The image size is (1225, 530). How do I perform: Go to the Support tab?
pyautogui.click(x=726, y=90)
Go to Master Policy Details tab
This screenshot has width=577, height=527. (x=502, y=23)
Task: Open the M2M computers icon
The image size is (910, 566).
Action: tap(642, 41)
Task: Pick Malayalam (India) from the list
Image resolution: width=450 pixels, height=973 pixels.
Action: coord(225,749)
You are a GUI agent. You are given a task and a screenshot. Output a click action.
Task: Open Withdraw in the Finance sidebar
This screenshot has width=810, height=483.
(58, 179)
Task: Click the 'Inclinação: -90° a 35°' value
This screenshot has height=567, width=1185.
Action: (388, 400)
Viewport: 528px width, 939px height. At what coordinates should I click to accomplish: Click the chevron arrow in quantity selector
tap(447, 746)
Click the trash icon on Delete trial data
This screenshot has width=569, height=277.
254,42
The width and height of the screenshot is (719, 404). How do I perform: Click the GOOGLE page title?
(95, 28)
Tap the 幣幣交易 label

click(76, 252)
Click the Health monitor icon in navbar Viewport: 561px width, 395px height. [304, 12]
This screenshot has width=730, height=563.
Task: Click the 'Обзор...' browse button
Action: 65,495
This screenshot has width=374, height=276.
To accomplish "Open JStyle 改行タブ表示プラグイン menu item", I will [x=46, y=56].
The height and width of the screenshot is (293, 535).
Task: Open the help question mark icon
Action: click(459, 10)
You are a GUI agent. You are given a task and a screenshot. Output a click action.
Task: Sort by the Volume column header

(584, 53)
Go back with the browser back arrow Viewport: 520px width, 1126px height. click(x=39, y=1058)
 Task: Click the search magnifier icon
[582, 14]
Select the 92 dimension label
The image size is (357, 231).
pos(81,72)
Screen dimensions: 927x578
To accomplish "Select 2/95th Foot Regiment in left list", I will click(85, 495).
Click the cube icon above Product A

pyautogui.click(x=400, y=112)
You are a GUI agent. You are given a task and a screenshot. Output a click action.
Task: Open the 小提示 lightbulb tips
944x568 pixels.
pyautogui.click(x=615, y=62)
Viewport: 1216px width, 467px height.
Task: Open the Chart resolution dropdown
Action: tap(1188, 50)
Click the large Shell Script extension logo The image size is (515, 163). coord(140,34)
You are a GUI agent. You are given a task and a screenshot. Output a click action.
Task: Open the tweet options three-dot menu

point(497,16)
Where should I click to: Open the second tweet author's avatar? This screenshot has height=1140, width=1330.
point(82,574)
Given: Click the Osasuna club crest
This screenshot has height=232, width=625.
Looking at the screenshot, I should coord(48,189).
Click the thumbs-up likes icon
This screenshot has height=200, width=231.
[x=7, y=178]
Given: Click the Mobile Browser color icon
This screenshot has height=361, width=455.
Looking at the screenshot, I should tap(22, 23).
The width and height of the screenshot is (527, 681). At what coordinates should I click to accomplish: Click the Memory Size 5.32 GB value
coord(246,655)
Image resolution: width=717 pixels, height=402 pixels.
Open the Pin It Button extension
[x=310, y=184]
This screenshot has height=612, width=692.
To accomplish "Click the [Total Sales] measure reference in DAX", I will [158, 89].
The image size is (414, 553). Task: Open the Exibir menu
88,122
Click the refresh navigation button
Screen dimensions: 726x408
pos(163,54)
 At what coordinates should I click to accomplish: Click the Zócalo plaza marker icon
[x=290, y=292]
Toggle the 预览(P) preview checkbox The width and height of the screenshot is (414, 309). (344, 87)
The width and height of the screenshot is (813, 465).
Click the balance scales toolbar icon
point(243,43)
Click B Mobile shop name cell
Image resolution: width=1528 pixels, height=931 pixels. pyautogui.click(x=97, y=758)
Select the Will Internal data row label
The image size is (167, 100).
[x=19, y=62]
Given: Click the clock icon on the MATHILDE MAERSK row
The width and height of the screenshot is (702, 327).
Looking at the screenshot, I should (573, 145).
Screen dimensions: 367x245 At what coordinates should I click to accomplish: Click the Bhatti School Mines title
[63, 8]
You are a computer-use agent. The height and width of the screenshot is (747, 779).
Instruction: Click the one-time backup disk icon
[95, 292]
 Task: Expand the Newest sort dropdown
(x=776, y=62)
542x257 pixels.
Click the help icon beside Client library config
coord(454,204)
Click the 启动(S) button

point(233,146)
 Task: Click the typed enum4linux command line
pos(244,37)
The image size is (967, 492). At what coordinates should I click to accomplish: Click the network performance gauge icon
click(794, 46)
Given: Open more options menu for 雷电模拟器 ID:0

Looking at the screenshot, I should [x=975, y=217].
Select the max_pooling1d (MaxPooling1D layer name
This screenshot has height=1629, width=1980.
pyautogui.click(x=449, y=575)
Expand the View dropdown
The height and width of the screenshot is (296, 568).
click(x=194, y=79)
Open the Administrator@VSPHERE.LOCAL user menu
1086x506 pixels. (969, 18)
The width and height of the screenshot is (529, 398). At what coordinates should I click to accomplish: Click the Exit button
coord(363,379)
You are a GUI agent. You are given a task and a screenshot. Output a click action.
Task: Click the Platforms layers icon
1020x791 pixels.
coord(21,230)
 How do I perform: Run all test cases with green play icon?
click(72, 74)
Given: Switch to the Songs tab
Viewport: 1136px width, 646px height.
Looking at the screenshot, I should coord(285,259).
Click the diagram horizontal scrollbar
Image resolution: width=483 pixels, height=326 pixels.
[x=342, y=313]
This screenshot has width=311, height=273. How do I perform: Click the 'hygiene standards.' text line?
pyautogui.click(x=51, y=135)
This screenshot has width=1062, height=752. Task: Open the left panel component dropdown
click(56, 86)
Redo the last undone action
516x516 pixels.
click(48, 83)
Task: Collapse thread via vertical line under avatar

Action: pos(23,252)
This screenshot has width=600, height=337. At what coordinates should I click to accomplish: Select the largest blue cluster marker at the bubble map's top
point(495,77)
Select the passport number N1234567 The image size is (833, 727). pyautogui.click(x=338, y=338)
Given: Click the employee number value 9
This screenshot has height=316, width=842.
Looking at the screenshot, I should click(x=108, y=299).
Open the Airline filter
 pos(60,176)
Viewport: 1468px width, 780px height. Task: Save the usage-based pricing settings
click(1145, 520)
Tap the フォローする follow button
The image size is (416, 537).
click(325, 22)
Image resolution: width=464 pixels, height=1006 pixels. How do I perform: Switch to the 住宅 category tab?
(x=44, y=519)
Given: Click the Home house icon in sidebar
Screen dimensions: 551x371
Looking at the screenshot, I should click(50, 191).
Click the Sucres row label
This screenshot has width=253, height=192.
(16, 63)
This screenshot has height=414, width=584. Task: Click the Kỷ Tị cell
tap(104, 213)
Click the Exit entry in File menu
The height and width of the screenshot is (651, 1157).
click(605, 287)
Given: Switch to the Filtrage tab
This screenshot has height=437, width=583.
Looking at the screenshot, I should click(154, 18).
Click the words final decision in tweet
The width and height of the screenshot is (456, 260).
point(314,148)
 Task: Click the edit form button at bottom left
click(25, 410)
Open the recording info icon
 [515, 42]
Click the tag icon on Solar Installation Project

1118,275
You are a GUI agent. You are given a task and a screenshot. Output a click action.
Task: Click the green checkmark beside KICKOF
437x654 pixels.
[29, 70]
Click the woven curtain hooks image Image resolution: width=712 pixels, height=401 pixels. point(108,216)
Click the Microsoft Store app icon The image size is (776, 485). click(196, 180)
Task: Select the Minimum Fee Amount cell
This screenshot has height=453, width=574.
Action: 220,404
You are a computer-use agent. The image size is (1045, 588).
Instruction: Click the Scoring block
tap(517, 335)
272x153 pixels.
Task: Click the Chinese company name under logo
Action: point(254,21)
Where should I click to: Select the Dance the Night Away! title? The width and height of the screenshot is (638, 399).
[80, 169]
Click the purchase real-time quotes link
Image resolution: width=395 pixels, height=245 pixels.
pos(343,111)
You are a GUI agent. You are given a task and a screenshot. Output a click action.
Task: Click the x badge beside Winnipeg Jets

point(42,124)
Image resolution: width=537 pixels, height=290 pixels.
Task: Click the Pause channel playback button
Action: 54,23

- _WHAT TO PRODUCE_
Above are the entries. Output exactly the lines beginning with the line that has "Task: Open Withdraw in the Finance sidebar" and ending with the line that has "Task: Open the 小提示 lightbulb tips".

- _SOLUTION TO THIS PROBLEM_
Task: Open Withdraw in the Finance sidebar
This screenshot has width=810, height=483.
(58, 179)
Task: Click the 'Inclinação: -90° a 35°' value
This screenshot has height=567, width=1185.
Action: (388, 400)
Viewport: 528px width, 939px height. At what coordinates should I click to accomplish: Click the chevron arrow in quantity selector
tap(447, 746)
Click the trash icon on Delete trial data
This screenshot has width=569, height=277.
254,42
The width and height of the screenshot is (719, 404). How do I perform: Click the GOOGLE page title?
(95, 28)
Tap the 幣幣交易 label

click(76, 252)
Click the Health monitor icon in navbar Viewport: 561px width, 395px height. [304, 12]
This screenshot has width=730, height=563.
Task: Click the 'Обзор...' browse button
Action: 65,495
This screenshot has width=374, height=276.
To accomplish "Open JStyle 改行タブ表示プラグイン menu item", I will [x=46, y=56].
The height and width of the screenshot is (293, 535).
Task: Open the help question mark icon
Action: click(459, 10)
You are a GUI agent. You are given a task and a screenshot. Output a click action.
Task: Sort by the Volume column header

(584, 53)
Go back with the browser back arrow Viewport: 520px width, 1126px height. click(x=39, y=1058)
 Task: Click the search magnifier icon
[582, 14]
Select the 92 dimension label
The image size is (357, 231).
pos(81,72)
Screen dimensions: 927x578
To accomplish "Select 2/95th Foot Regiment in left list", I will click(85, 495).
Click the cube icon above Product A

pyautogui.click(x=400, y=112)
You are a GUI agent. You are given a task and a screenshot. Output a click action.
Task: Open the 小提示 lightbulb tips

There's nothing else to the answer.